Né più, né meno di quanto, esattamente, ci si aspettava da una band come gli Unleashed. I nostri non sono mai stati abituati, per volontà ed inclinazione stilistica, a sorprendere e non ci si poteva di certo attendere la svolta all’alba del nono album di una carriera costellata dall’iperbolica coerenza con il proprio credo.

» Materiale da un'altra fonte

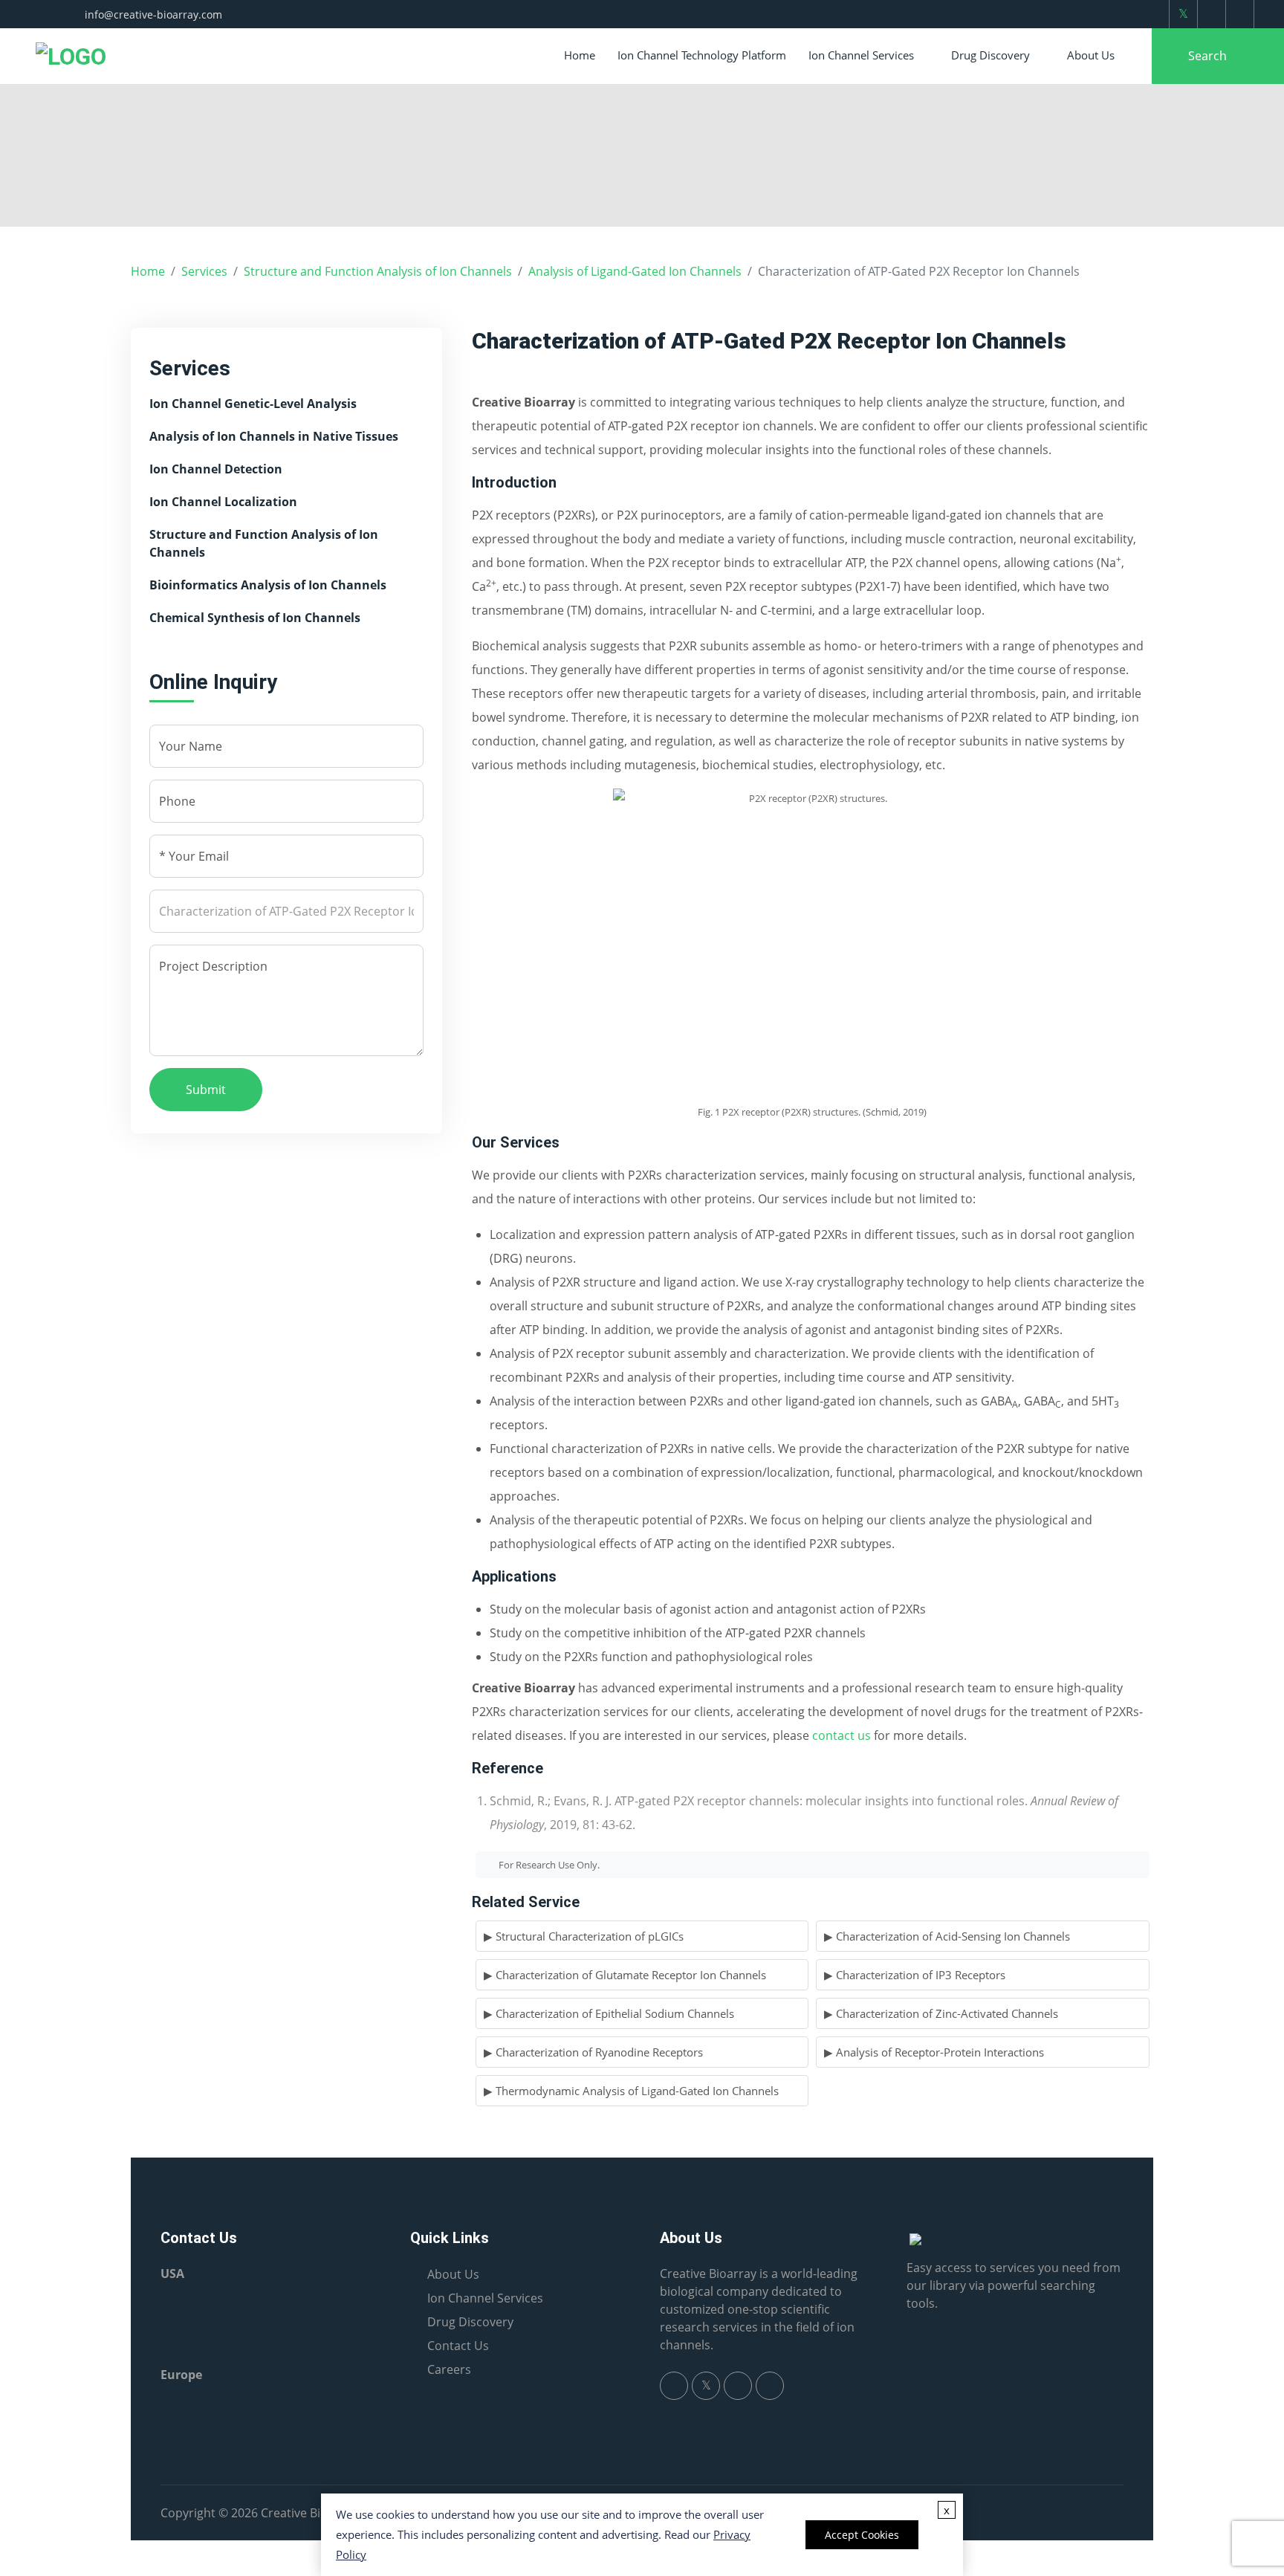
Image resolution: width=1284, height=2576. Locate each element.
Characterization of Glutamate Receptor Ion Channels (631, 1974)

E allora, dopo ‘Midvinterblot’, arriva un altro disco che, con la solita genuina ferocia, insegue e persegue i punti fissi del sound caratterizzante la band svedese. Death di estrazione svedese che, sporco e senza attenzione per i galatei musicali, incalza l’ascoltatore dal primo all’ultimo secondo. La voce grezza e rude di Johnny Hedlund fa come al solito il suo dovere sul tappeto sonoro costruito dalle due chitarre, come sempre fulcro dell’opera dei quattro scandinavi. Il risultato sono, come previsto, tredici brani (troppi?) che aggrediscono senza mezzi termini l’ascoltatore senza riflessioni, né break per riprendere fiato. Le uniche variazioni sul tema sono costituite dalle tradizionali appendici che, scavando nel background ispirativo di questi musicisti, vanno come al solito a toccare spesso lidi vicini al thrash e ad un certo black svedese. I tempi fossilizzati sulle stesse soluzioni ed una durata sinceramente eccessiva in rapporto alla varietà di contenuti offerta incrinano la qualità di un disco concepito e messo al mondo per un pubblico che già sa a memoria cosa aspettarsi. Tutti gli altri sono avvisati. Le twin guitars, le accelerazioni fulminee ed apparentemente avventate, la produzione perfettamente unta sono lì per non tradire le aspettative dei fan e di un pubblico orientato al “raw a tutti i costi”: prendere o lasciare.